**Text extract**
======
Robison Pratt

Personal information
- Nickname: Robbie
- Nationality: Mexican
- Born: Robison Merrell Pratt Hinton February 25, 1980 (age 46) Jiddah, Saudi Arabia
- Height: 6 ft 6 in (1.98 m)

Sport
- Country: Mexico
- Sport: Pole vaulting
- College team: BYU Cougars
- Coached by: Elbert Pratt, Yuri Volkov, Valeri Karapetov, Larry Berryhill (2003–2004), Jeremy Bailey (2004–2006)

Achievements and titles
- Olympic finals: 2000 Summer Olympics: Semifinalist
- Regional finals: 2003 Mountain West Conference: Champion
- National finals: 2005 NCAA National Championships: Champion 2006 NCAA National Championships: Runner-up
- Highest world ranking: 16th (2006)
- Personal best: 18 feet 8.25 inches (5.70 m) (2006)

Medal record
Representing Mexico
Central American and Caribbean Games
| Gold medal – first place | 2006 Cartagena | Pole vault |

= Robison Pratt =

Mexican pole vaulter (born 1980)

Robison "Robbie" Pratt (born February 25, 1980) is an Olympic pole vaulter and an NCAA national champion.
======
**Given information**
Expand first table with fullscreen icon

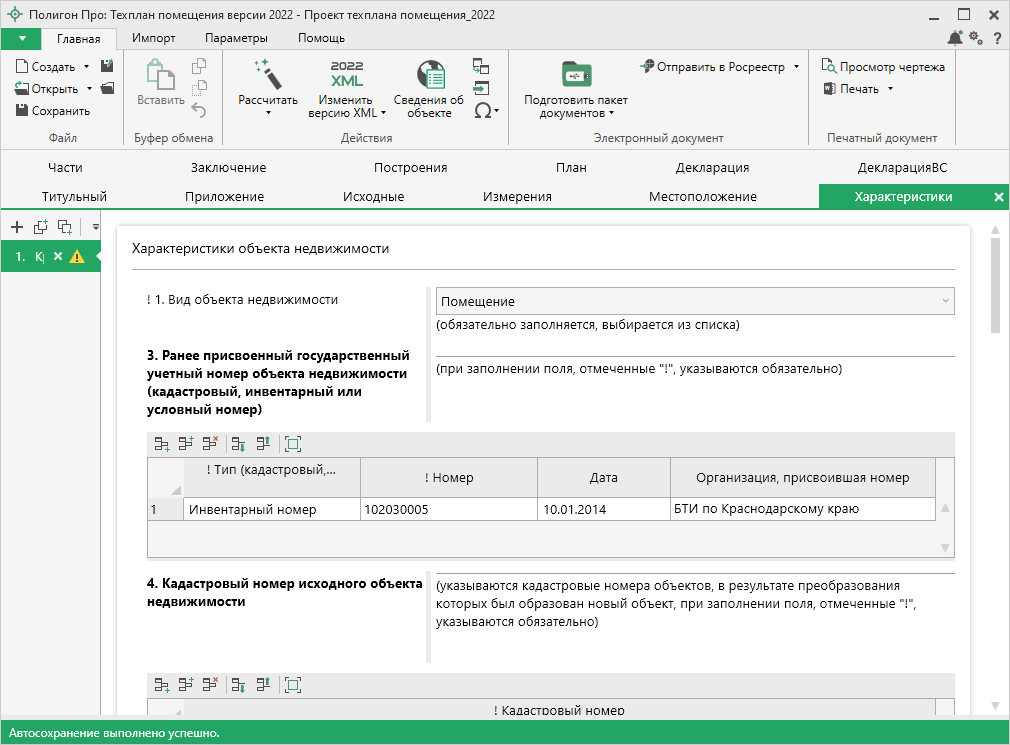coord(292,442)
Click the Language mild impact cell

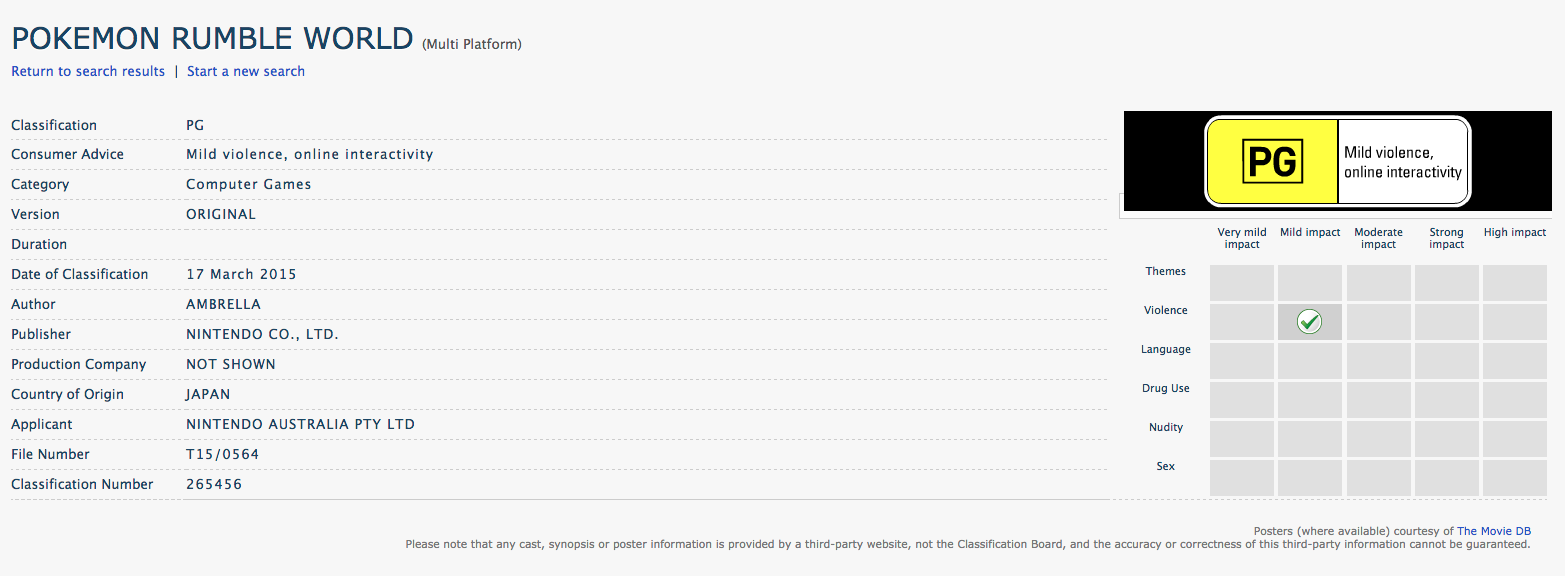tap(1309, 360)
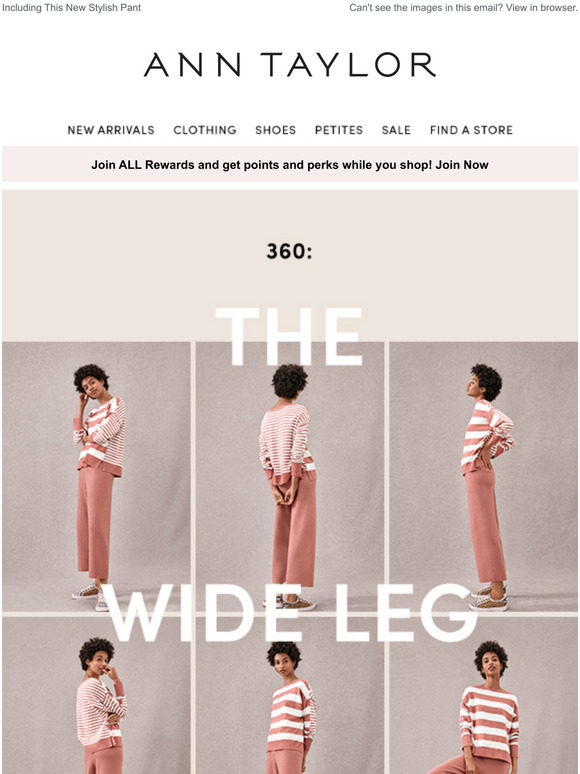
======
**Problem set**
1. Name every coach listed in the Robison Pratt profile.
2. Write what comes next in the Robison Pratt profile, picking up after its final sentence.
The material has no connection to the Robison Pratt profile.

**Task-by-task results**
1. Elbert Pratt, Yuri Volkov, Valeri Karapetov, Larry Berryhill, Jeremy Bailey

2.
==Early life==
Pratt was born in Jiddah, Saudi Arabia to Elbert Pratt and Anne Hinton Pratt. He was named after the Brigham Young University coach, Clarence Robison, for whom his father competed in 1974 as a decathlete. Pratt moved to Dublan, near Chihuahua, Mexico when he was two years old, and gained Mexican citizenship. At age thirteen, he moved to El Paso, Texas, where he began participating in track and field. His father, Elbert, is a professional coach and saw to it that he and his four younger siblings all learned to pole vault. Pratt started serious training at age sixteen, and he won his first pole vaulting medal at age seventeen when he placed first at the Pan American Junior Championships in Havana, Cuba.

Early in his career and up until after the Olympics, Pratt was coached by his father, Elbert Pratt, and by Yuri Volkov and Valeri Karapetov. While at Brigham Young University, he was coached by Larry Berryhill from 2003–2004 and by Jeremy Bailey from the fall of 2004–2006. Bailey continued to coach Pratt throughout his professional career.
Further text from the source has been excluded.